Didn't realized we went offline.
Thanks Korey

-----Original Message-----
From: [email protected] [mailto:[email protected]] On
Behalf Of Korey Sewell
Sent: Monday, July 16, 2012 5:36 AM
To: gem5 users mailing list
Subject: Re: [gem5-users] Branch prediction issue in InOrder CPU

Just to keep this answer archived, here is a summary of my response from
Yuval and I's offline convo:

-Yuval-
...cpu.cc code ..
// FETCH
    F.needs(FetchSeq, FetchSeqUnit::AssignNextPC);
    F.needs(ICache, FetchUnit::InitiateFetch);
    F.needs(ICache, FetchUnit::CompleteFetch);
    F.needs(BPred, BranchPredictor::PredictBranch);
    F.needs(FetchSeq, FetchSeqUnit::UpdateTargetPC);


    // DECODE
//    D.needs(ICache, FetchUnit::CompleteFetch);
    D.needs(Decode, DecodeUnit::DecodeInst);
//    D.needs(BPred, BranchPredictor::PredictBranch);
//    D.needs(FetchSeq, FetchSeqUnit::UpdateTargetPC);

-Korey-
The problem is that you are predicting a branch and updating the target
before you even decode it.
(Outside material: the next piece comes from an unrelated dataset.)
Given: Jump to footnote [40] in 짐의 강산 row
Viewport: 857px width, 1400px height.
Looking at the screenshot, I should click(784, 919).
In the code, there are a number of checks that
can only be done correctly once an instruction has it's decode flags set.
For instance, updateTargetPC would not work unless
inst->isBranch() is true (making up the function name, but think the
function that checks what type of branch it is).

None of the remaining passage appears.